The God-is-hidden theologians, from whom Mormons can learn considerably more, believe in a living God but would offer a restatement of the Gospel for twentieth-century man. One of the foremost spokesmen, Gabriel Vahanian, succinctly stated the purpose of this group when he wrote: “The heart of the matter is this. . . . Our culture has grown cold to the [traditional] symbols of the gospel.”[15] This chilling of the traditional gospel symbols has been brought about, they feel, by the secularization of Western society. To oppose this process of secularization is futile. Rather, we are asked to embrace the secular in order to enhance faith and make religion more meaningful. This we can do by sloughing off irrelevancies and by restating necessary religious symbols in modern, relevant terms.
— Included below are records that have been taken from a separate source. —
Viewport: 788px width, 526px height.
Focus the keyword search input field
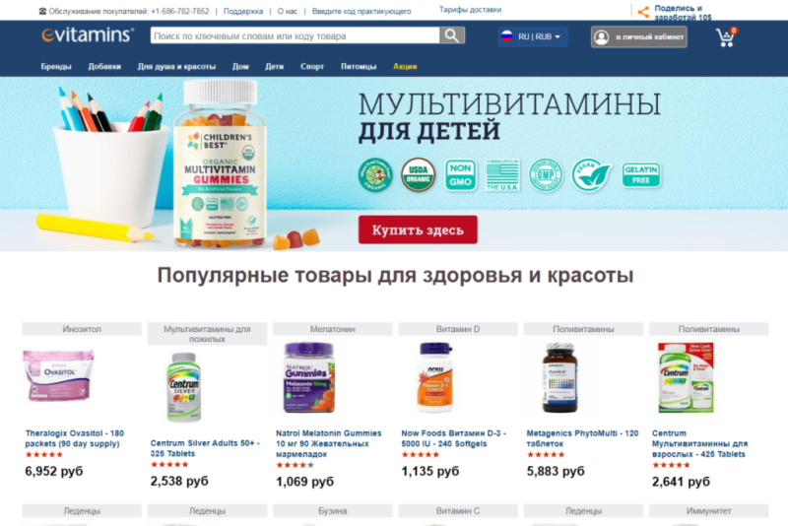[295, 35]
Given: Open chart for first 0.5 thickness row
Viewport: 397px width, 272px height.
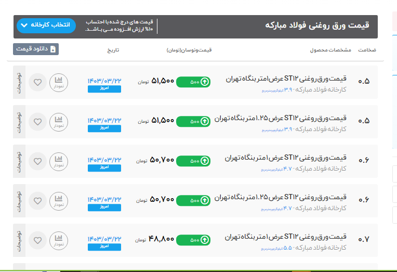Looking at the screenshot, I should pyautogui.click(x=58, y=82).
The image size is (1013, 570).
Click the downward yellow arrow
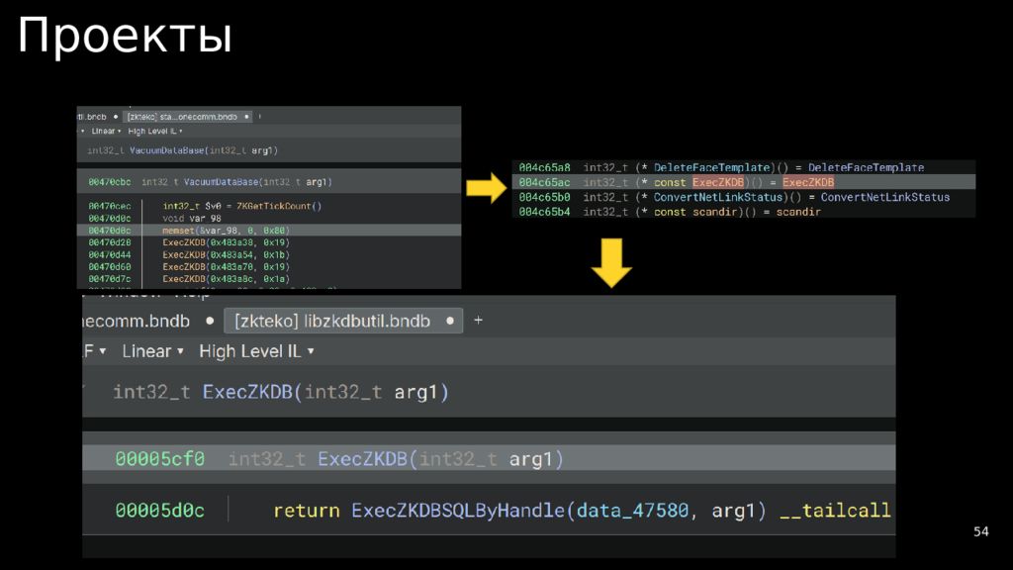click(612, 264)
Unlike the death-of God theologians the God-is-hidden theologians (sometimes called the “soft” radicals) are widely read by laymen, both here and abroad.
The two best-known theologians of the God-is-hidden “school” are John A. T. Robinson, Bishop of Woolwich, England, and Harvey Cox, a Baptist minister who teaches at the Divinity School of Harvard University. Bishop Robinson’s main thesis in his now-famous Honest to God is that these times require a restatement of traditional Christianity since the churches have failed in their orthodox efforts to make Christianity meaningful to modern man. Robinson would have us abandon our belief in a personal God who lives “up there” in a localized heaven or “out there” in space for something close to “ultimate concern” for our fellow men. Rather than concentrate on God, the best way to understand the gospel today, Robinson feels, is through Jesus. But Jesus is not divine. The importance of Jesus is that He was completely unselfish, “the man for others” in the phrase of Dietrich Bonhoeffer, the “father” of secular theology who was executed by the Nazis.[16] Viewed in this light it is quite possible to be a Christian without believing in the traditional teachings of the Church, and to have faith in God and Christ “without dependence on the supernaturalist scheme.”[17]
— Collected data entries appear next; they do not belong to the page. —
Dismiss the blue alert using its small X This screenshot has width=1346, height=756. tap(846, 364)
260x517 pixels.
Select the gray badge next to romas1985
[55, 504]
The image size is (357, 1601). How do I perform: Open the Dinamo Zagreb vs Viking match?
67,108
Harvey Cox’s thesis in The Secular City is much more historically oriented. He believes that scientific and technological advances have made urbanization inevitable, that urbanization in turn has led to the secularization of society, that secularization has destroyed traditional Christianity, and that this whole process calls for a celebration. Not only is secular man more tough-minded, but his secularized city is really a better place in which to live than the more traditional religious town, according to Cox. Often attacked as faceless and impersonal, the secular city really widens the scope of individual choices in all sorts of areas, from theaters to marriage partners. Rather than being his brother’s keeper, Cox is more discriminating and glories in “segmental” and functional relationships; rather than appeal to scripture, tradition, or doctrinal history he appeals to experience. And since all experience is relative, all values men make are relative. Each new generation therefore “melts the paste of traditional social cohesion and things begin to fall apart.” The next generation then pastes its own system together and therein lies its maturity—its salvation. By leaving him alone, by remaining hidden, God makes man more responsible for himself and hence more God-like. Thus, according to Cox, we should celebrate God’s absence and welcome the liberating forces of secularism.[18]
Mormons and the Challenge of Secularism
Whether or not one agrees with these secular theologians one must, I feel, admit that the impact of secularism on contemporary religious life is an important subject worthy of careful analysis. There is little question that people almost everywhere are becoming secular.[19] Even the most astute critics of the new theology admit this.[20] It is also one of the major forces shaping our contemporary values (whether we recognized it or not), and a subject of considerable scriptural emphasis. Our standard works are replete with references to the dangers of glorifying man and following worldly (secular) paths.[21] Perhaps Joseph Smith had some of these secularizing forces in mind when in 1833 he limited the size of the City of Zion to from 15,000 to 20,000 people, and suggested an expansion of these small units rather than allowing towns to grow into a megalopolis.[22]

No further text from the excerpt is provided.